Текст книги "Межледниковье (СИ)"


Автор книги: Олег Тарутин



сообщить о нарушении

Текущая страница: 14 (всего у книги 14 страниц)

Испросив прощения, я тут же сходил за паскудным пистолетом, спустился к берегу Хайкты и, размахнувшись, зашвырнул его в воду.

35

На другой день уходили в южные маршруты. Их было не меньше, чем северных, и главной задачей было сделать как можно больше работы до дождей, которых не миновать.

Наш Рюмзак был передан промывальщиком в отряд нового геолога, горняка Наторхина, сюда же попал и Григорий, взять его в свой отряд я никак не мог.

Дожди пошли во второй половине августа. Просидев пару дней в пологе под тентом, мы поняли, что этой пакости нам не переждать: продукты на лабазах на "пустые" дни не рассчитывались.

По утрам, высунувшись из-под полога, мы с надеждой смотрели на небо, и, как вчера, оно нависало над тайгой темно-сизой низкой крышей обложных туч. Под пологом мы ели, наливались "от пуза" кипятком, раскочегаривали напоследок костер, чтобы пропариться впрок, потом разбрасывали костер, и маршрут начинался.

Дождь лил с ничтожными перерывами. Вроде бы теплый дождь, но он постепенно высасывал тепло из тел, одежда липла, в хлюпающих башмаках деревянели ноги, пальцы рук корчило так, что с трудом можно было удержать карандаш или компас. Пока я записывал, Юрка прикрывал мою пикетажку лотком. Несколько раз в день мы разжигали костры не с тем, чтобы просохнуть, а с тем, чтобы пройти потом сколько-то времени в горячем пару мокрой одежды. "Небо – тряпка половая. Жмут ее четыре дня. Хоть бы молния какая Угораздила в меня! Хоть бы высушила сразу Желтой вольтовой дугой! Стать бы рыбой круглоглазой С красной жаброй за щекой..." – сочинял я потом в Березитове. А тогда в голове, казалось, не было ничего, кроме холодной воды, булькающей там на каждом шагу.

Главное было – не прозевать начала переохлаждения.

Последний день обложных дождей был 31 августа. С ночлегом мы припозднились, и, когда углядели подходящую площадку для стоянки, уже темнело. Ленька принялся разжигать костер. Сухие коробки спичек хранились у нас в одном из двух презервативов из купленной мною в Невере пачке. (Второй презерватив, оставленный в Березитове, я с недавнего времени хранил для Нели.)

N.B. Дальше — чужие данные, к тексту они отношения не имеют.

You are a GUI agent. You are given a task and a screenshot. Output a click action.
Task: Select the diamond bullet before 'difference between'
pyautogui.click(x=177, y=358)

Встав на четвереньки, Ленька скрюченными пальцами вычиркивал спички одну за другой, пихая их под стружки, под бересту, – все было мокро, все сочилось водой. Мы с Юркой Шишловым натягивали меж деревьями тент. Потянули – лопнула веревка. Свели деревянными пальцами концы веревки, но затянуть узел не было никакой возможности.

– Зубами тяните! – матерясь, командовал Ленька, стоящий на четвереньках с залитым водою лицом.

Стали тянуть концы веревки зубами. Я глянул в ощеренную Юркину пасть с веревкой, зажатой его зубами из разнородного металла: "этот – из ложки-нержавейки, этот – из японского сплава..." – вспомнил я это и, захохотав, выпустил изо рта конец веревки. Мы попадали в разные стороны. Глядя на меня, заржал и Юрка.

– Дурной смех! – сурово определил Ленька. – Не удастся разжечь костер, будем идти, покуда сил хватит, иначе передохнем от переохлаждения!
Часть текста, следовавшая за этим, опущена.